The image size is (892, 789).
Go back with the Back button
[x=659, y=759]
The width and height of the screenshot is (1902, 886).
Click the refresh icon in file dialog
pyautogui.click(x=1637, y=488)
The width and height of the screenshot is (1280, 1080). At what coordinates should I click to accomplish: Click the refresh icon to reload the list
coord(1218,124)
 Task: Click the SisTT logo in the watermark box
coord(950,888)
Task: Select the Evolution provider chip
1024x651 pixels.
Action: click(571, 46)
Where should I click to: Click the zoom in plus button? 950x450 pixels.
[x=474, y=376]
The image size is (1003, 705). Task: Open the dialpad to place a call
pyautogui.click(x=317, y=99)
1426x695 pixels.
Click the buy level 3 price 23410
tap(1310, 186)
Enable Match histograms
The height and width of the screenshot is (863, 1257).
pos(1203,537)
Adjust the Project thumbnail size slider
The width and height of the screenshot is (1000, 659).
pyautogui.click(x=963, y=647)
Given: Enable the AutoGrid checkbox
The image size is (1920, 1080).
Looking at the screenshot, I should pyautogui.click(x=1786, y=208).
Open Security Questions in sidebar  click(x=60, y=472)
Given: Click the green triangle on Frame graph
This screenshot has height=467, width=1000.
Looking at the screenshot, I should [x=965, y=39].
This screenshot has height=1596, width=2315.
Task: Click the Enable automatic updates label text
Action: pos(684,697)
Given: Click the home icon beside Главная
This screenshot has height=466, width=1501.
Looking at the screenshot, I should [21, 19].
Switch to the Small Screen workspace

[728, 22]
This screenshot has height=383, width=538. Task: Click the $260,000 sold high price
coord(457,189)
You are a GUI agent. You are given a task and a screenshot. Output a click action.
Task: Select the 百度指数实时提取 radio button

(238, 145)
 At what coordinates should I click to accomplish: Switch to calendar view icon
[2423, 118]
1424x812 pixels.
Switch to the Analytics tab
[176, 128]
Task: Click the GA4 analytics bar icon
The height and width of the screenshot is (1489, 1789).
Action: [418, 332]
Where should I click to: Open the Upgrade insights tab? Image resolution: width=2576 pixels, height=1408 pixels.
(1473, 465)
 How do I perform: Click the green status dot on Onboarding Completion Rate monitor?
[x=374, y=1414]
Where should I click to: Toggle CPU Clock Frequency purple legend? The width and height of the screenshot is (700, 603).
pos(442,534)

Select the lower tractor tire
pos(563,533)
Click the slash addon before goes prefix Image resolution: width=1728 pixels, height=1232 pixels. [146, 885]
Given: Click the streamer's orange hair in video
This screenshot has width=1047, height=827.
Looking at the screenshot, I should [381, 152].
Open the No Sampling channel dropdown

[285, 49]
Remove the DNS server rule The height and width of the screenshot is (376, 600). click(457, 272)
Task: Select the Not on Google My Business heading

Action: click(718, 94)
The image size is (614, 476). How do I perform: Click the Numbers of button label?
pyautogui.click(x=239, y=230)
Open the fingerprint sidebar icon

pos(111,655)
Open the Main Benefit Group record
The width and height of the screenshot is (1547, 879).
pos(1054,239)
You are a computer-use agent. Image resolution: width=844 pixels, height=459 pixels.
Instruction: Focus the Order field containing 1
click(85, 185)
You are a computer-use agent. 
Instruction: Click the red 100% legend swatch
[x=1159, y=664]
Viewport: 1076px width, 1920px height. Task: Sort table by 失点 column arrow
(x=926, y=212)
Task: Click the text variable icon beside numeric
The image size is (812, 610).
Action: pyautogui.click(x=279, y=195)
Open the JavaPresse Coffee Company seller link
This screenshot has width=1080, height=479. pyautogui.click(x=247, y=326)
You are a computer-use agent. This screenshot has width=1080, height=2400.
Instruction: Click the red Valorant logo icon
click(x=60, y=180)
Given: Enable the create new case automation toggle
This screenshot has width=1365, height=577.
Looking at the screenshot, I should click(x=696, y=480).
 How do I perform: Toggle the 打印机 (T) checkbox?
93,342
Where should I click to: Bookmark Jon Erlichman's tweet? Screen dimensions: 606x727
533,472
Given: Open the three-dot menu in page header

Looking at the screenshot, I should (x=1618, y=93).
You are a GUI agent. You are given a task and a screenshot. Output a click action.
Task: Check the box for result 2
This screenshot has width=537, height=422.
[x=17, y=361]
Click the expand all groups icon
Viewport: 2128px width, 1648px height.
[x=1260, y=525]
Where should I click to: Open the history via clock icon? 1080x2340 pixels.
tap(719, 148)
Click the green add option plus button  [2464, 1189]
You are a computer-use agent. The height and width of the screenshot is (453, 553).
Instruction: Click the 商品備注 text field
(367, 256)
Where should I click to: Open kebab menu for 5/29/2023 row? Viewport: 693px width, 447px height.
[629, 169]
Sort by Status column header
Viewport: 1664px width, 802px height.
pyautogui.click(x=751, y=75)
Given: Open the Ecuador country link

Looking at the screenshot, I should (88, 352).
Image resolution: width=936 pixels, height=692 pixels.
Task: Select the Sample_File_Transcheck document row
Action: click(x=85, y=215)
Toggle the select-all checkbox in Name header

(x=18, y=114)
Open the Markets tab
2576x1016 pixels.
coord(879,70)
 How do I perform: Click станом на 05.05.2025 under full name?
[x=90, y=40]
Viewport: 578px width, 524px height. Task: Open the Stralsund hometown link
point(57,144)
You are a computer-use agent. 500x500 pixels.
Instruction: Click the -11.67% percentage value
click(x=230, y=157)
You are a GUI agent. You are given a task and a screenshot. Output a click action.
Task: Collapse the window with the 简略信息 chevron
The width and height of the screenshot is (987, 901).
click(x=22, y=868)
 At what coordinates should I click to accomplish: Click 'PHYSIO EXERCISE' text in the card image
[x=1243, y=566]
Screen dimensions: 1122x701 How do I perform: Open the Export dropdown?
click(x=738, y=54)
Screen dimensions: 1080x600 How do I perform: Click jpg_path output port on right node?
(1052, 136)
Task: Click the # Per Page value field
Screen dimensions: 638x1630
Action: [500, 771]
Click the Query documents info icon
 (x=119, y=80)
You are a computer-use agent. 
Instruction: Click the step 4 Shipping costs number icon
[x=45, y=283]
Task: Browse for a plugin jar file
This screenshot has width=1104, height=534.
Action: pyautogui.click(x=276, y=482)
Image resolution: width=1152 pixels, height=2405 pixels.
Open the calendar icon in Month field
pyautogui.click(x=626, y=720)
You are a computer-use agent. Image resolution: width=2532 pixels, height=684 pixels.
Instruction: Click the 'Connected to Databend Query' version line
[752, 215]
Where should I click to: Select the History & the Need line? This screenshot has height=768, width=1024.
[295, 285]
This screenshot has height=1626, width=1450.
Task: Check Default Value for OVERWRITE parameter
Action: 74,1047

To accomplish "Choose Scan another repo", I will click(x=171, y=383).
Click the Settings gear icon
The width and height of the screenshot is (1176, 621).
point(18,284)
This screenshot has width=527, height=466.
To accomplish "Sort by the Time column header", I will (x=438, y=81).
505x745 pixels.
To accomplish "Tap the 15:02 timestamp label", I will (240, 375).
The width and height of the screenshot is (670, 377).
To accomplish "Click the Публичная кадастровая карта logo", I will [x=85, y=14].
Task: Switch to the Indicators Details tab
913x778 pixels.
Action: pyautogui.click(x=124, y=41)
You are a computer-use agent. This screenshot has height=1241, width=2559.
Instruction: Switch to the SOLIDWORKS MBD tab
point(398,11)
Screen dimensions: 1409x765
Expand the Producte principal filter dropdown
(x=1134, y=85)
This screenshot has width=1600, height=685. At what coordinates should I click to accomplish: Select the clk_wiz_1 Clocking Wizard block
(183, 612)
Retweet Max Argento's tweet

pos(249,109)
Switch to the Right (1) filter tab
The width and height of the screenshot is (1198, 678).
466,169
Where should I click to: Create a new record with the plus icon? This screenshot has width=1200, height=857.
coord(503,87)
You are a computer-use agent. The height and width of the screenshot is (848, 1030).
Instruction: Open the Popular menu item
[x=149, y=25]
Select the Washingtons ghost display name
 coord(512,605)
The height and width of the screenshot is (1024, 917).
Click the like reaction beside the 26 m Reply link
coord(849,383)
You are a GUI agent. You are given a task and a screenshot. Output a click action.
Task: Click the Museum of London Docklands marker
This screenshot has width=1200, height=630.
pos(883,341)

======

### Task statement
Can you put everything from the line containing "Where should I click to: Click" down to the line containing "Action: [418, 332]" into a JSON list of strings, one string per line, with blank lines left out?

### Expected answer
[
  "Where should I click to: Click the zoom in plus button? 950x450 pixels.",
  "[x=474, y=376]",
  "The image size is (1003, 705). Task: Open the dialpad to place a call",
  "pyautogui.click(x=317, y=99)",
  "1426x695 pixels.",
  "Click the buy level 3 price 23410",
  "tap(1310, 186)",
  "Enable Match histograms",
  "The height and width of the screenshot is (863, 1257).",
  "pos(1203,537)",
  "Adjust the Project thumbnail size slider",
  "The width and height of the screenshot is (1000, 659).",
  "pyautogui.click(x=963, y=647)",
  "Given: Enable the AutoGrid checkbox",
  "The image size is (1920, 1080).",
  "Looking at the screenshot, I should pyautogui.click(x=1786, y=208).",
  "Open Security Questions in sidebar  click(x=60, y=472)",
  "Given: Click the green triangle on Frame graph",
  "This screenshot has height=467, width=1000.",
  "Looking at the screenshot, I should [x=965, y=39].",
  "This screenshot has height=1596, width=2315.",
  "Task: Click the Enable automatic updates label text",
  "Action: pos(684,697)",
  "Given: Click the home icon beside Главная",
  "This screenshot has height=466, width=1501.",
  "Looking at the screenshot, I should [21, 19].",
  "Switch to the Small Screen workspace",
  "[728, 22]",
  "This screenshot has height=383, width=538. Task: Click the $260,000 sold high price",
  "coord(457,189)",
  "You are a GUI agent. You are given a task and a screenshot. Output a click action.",
  "Task: Select the 百度指数实时提取 radio button",
  "(238, 145)",
  " At what coordinates should I click to accomplish: Switch to calendar view icon",
  "[2423, 118]",
  "1424x812 pixels.",
  "Switch to the Analytics tab",
  "[176, 128]",
  "Task: Click the GA4 analytics bar icon",
  "The height and width of the screenshot is (1489, 1789).",
  "Action: [418, 332]"
]